Antonello and I drove up to Ravenna on Sunday, leaving a sun-burnt Macerata at 10 in the morning to drive--windows wide open--2 and a half hours up the coast to Emilia Romagna, Italy's food-lovers region. Ravenna is definitely one of the gems of Emilia Romagna, of Italy--of Europe one might say--hiding within its quiet streets one of the finest collections of mosaics in the world. And why not? Ravenna was once the capital of the Western Roman Empire, causing a flood of interest and a Byzantine explosion within the city walls.

But Ravenna barely looks the part. It's streets are defined by cute shops and sidewalk cafes, soft pavement and an almost sea-side feel. It is a charming city, its buildings washed with shades of green and pink and yellow, its piazza much more friendly than foreboding--a sort of wistful place.

It is only once you reach the churches that you notice an overwhelming change in the city. The same colors are there--rich yellows, greens, blues, pinks--but they become the tesserae for mosaics instead. And they are everywhere. Churches were filled, from ceiling to floor, with golden star and blue sky-ed mosaics, or puzzle-pieced doves sipping from birdbaths.
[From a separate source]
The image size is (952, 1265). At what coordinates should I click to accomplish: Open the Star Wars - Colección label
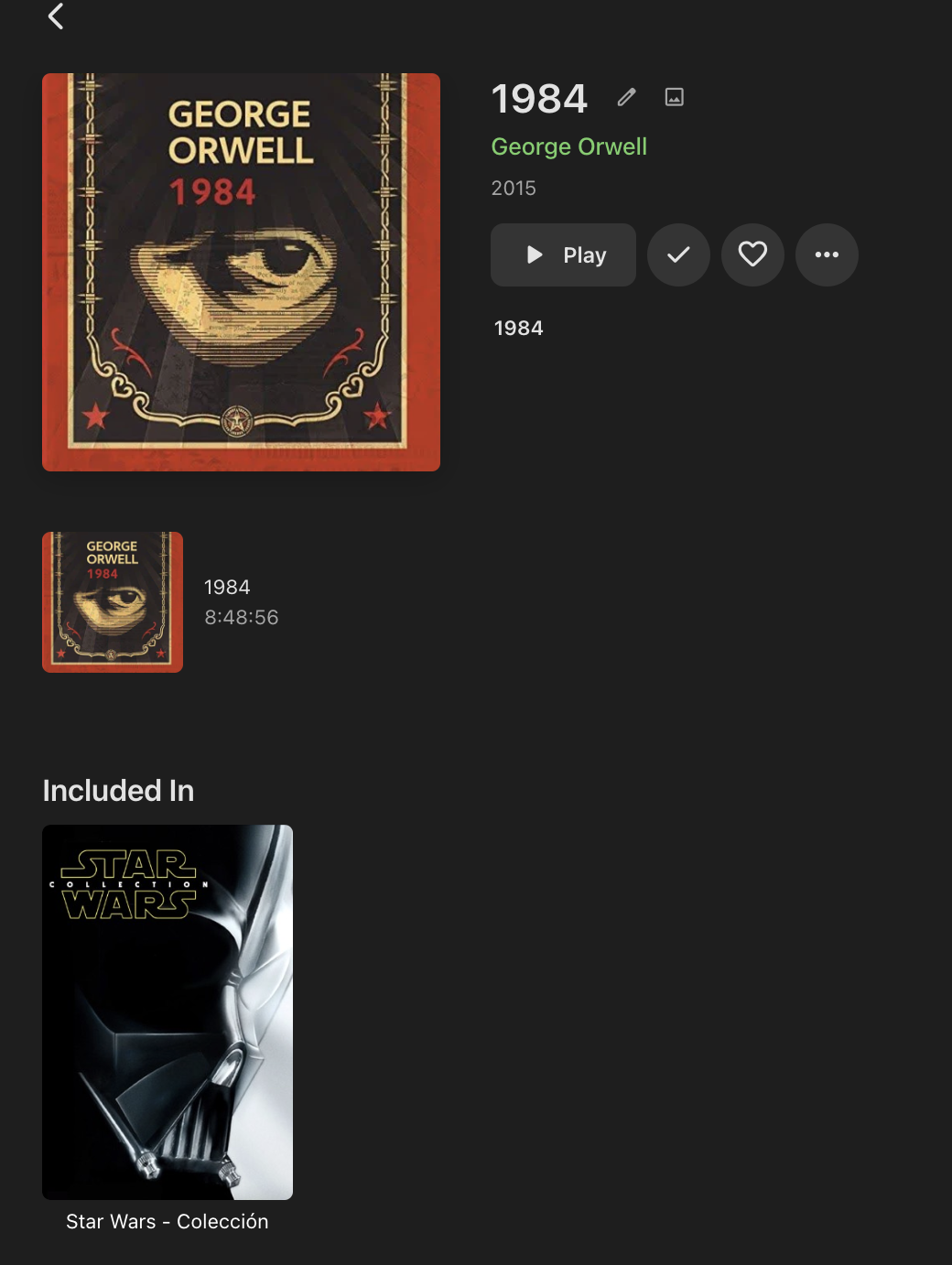[168, 1221]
Ravenna's San Vitale, a messy circular Basilica of mosaics and frescoes, was the model for one of the world's most famous mosques (once a Catholic church itself), Aya Sofya in Istanbul.

We spent most of our time in these ancient churches whose mosiacs glowed brilliantly from the light of alabaster windows. Some churches had mosaic floors or some sort of other hidden wonder--a surprisingly convincing Baroque chapel, a Napolitan-style cloister, Dante's tomb.

One church, that of San Francesco, was unimposing and simple, until you reached the altar. There, hidden beneath the steps, was a crypt halfway filled with water. We put in 50 cents to light the space, and columns of stone emerged from clear water--a small pond underneath an ancient church. There were goldfish swimming around and a mosaic was pressed into the floor. Antonello and I tried to guess what the pool was once used for--an old cistern for the city maybe? We didn't know.

As we were leaving, I noticed that people had thrown coins into the water. The pale floor was littered with them--small discs of gold and silver. They shone brilliantly, reflecting the pool light at different angles. It was as if they had formed their own mosaic, and I could barely tell them apart from the tesseraes already there, in the pool's ancient floor.